Serves: 2 | Prep: 10 minutes | Cooking: 15-20 minutes | Vegetarian

TACO INGREDIENTS

2 corn soft tacos, tortillas

500g mushrooms, sliced finely

1 garlic clove, crushed

1 green capsicum, finely sliced

1 teaspoon smoked paprika

1 teaspoon cumin, ground

1-2 tablespoons extra virgin olive oil

1 red fresh chilli, sliced finely

1 cup rocket leaves

½ cup crumbled feta cheese

SALSA INGREDIENTS

1 large ripe avocado, diced

1 tablespoon Jalapeños, chopped (jarred)

A squeeze of lime

1 tablespoon coriander, chopped

1 tablespoon olive oil

Salt and pepper

SHOPPING LIST

2 corn soft tacos

500g mushrooms

1 garlic clove

1 green capsicum

Smoked paprika

Ground cumin

Extra virgin olive oil

1 red fresh chilli

100g rocket leaves

100g feta cheese

1 large ripe avocado

1 jar Jalapeños

1 lime

1 bunch coriander

UTENSILS LIST

Sharp knives

Frying pan

Small bowl

Measuring cups/spoons

METHOD

  1. Pre-heat oven to 180°C.
  2. Place the tortillas wrapped in foil in the oven for 5 minutes.
  3. Heat oil in a pan, add garlic and cook for 1-2 minutes.

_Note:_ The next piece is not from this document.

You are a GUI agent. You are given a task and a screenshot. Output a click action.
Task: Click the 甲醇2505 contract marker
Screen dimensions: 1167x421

Stir in onion, mushrooms, green capsicum and chilli, cook until softened. Stir in smoked paprika and cumin, warm mixture through. Take mushroom mixture off the heat.
  4. For the Jalapeño salsa, mix all ingredients into a bowl, set aside.
  5. Assemble the tacos by filling a tortilla with mushroom mix, spoonful of salsa, handful of rocket leaves and sprinkle of cheese.

Tip: Pepita seeds make a nice crunchy addition, simply sprinkle on top!